*** Begin section ***
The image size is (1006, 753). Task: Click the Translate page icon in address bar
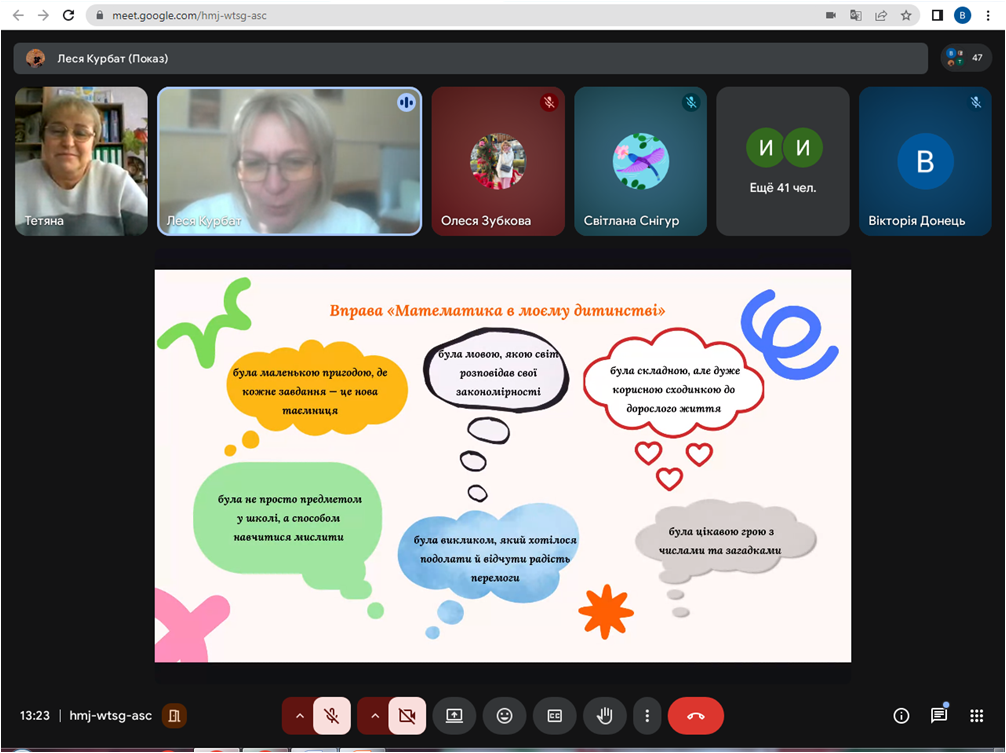click(856, 16)
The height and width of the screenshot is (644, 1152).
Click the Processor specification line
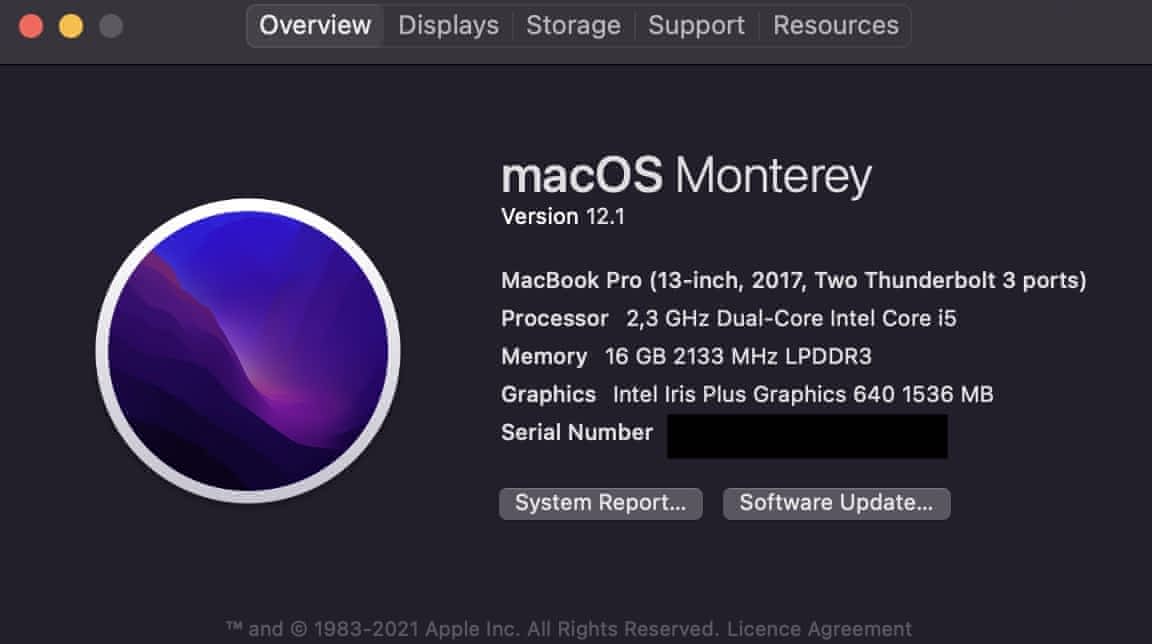tap(728, 318)
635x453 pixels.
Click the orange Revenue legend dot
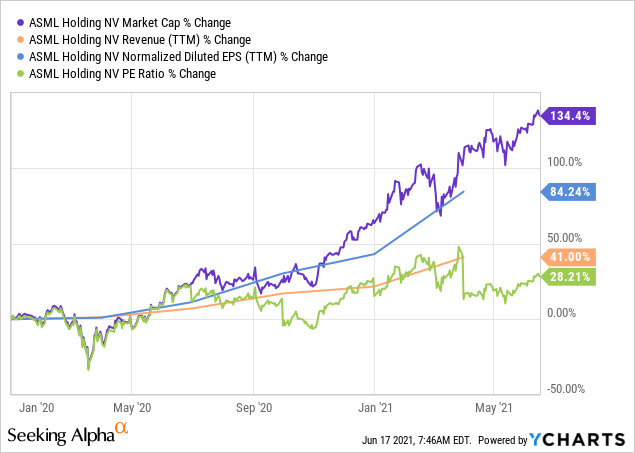[21, 40]
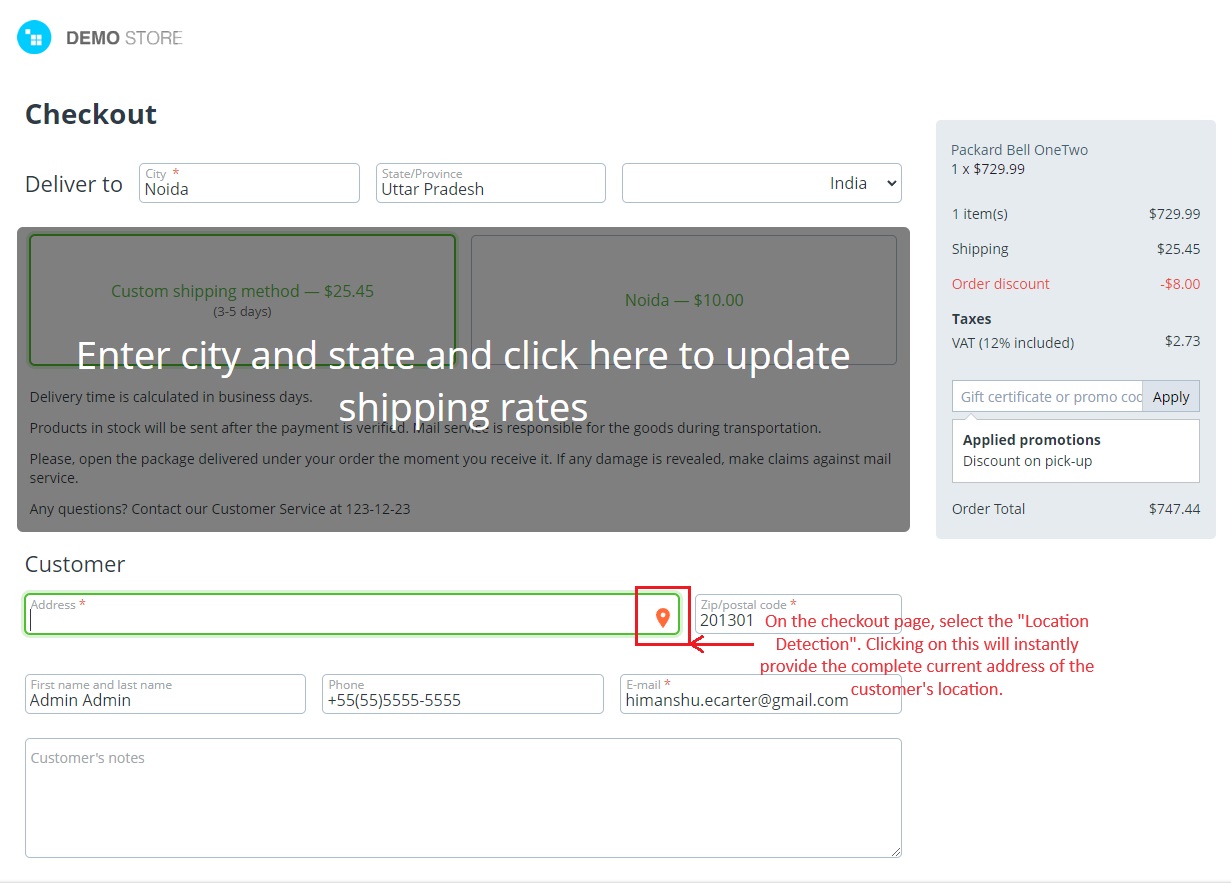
*** End section ***
*WORK REQUEST*
Every record above must be copied exactly, and no picture may appear in the copy.

*WRITTEN RESPONSE*
The image size is (1006, 753). Task: Click the Translate page icon in address bar
click(856, 16)
The height and width of the screenshot is (644, 1152).
Click the Processor specification line
tap(728, 318)
635x453 pixels.
Click the orange Revenue legend dot
[21, 40]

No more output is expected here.